GWASs have identified numerous genetic variants associated with a wide variety of diseases, yet despite the wide availability of genetic testing the insights that would enhance the interpretability of these results are not widely available to members of the public. As a proof of concept and demonstration of technological feasibility, we developed PAGEANT (Personal Access to Genome & Analysis of Natural Traits), usable through Graphical User Interface or command line-based version, aiming to serve as a protocol and prototype that guides the overarching design of genetic reporting tools. PAGEANT is structured across five core modules, summarized by five Qs: (1) Quality assurance of the genetic data; (2) Qualitative assessment of genetic characteristics; (3) Quantitative assessment of health risk susceptibility based on polygenic risk scores and population reference; (4) Query of third-party variant databases (e.g., ClinVAR and PharmGKB); and (5) Quick Response code of genetic variants of interest. Literature review was conducted to compare PAGEANT with academic and industry tools. For 2,504 genomes made publicly available through the 1,000 Genomes Project, we derived their genomic characteristics for a suite of qualitative and quantitative traits. One exemplary trait is susceptibility to COVID-19, based on the most up-to-date scientific findings reported.
Introduction
The start of the millennium was marked by a significant achievement of human health research - the completion of the draft Human Genome Project. Over the past two decades, millions of human genomes have been sequenced and even many more have been genotyped. Starting from a single project to numerous publications, human genetic research is now serving more and more for patients and the general public.

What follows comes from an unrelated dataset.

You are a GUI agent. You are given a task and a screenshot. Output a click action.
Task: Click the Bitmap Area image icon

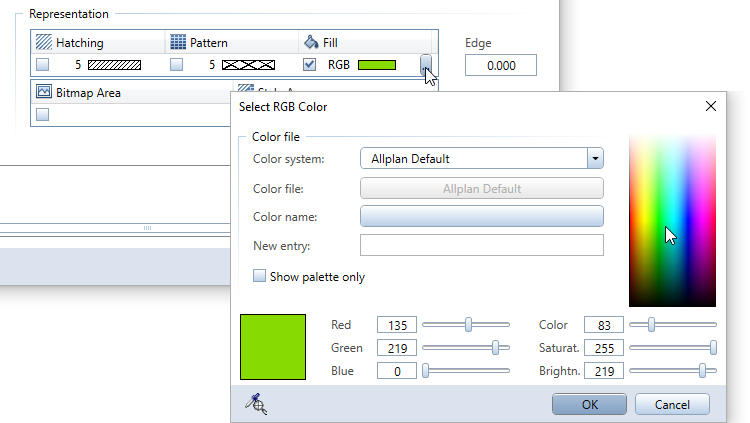point(43,92)
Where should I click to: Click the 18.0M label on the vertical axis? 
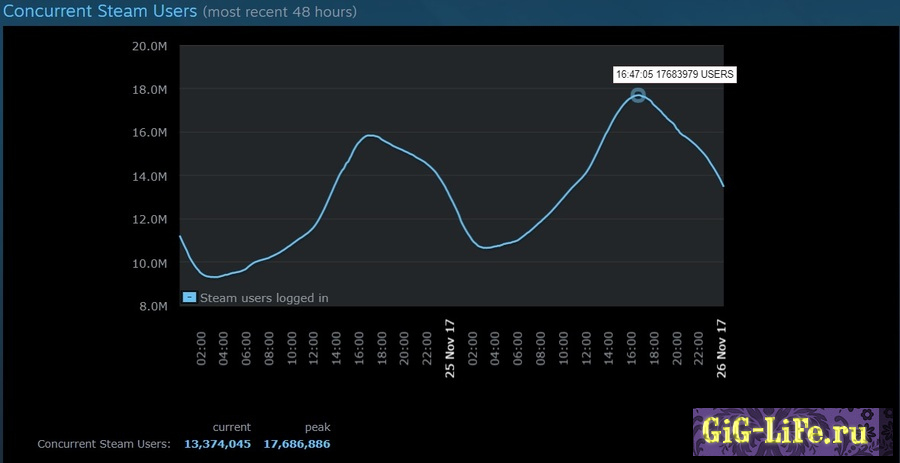pos(149,90)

Academia has thus far been the driving force for discovering genetic loci associated with complex traits, delivering thousands of genome-wide association studies (GWASs), and reporting millions of genetic loci plausibly associated with various diseases and health conditions. GWASs have grown from hundreds of participants to over a million [1], spanning a wide range of health phenotypes. Polygenic Risk Scores (PRS) based on GWAS results can incorporate millions of genetic variants to accurately predict individual risk of health conditions, with some offering superior predictive performance compared to established risk factors [2,3]. The concept of ‘big data’ for health is finally becoming actionable, in that genetic variation may have diagnostic or therapeutic implications.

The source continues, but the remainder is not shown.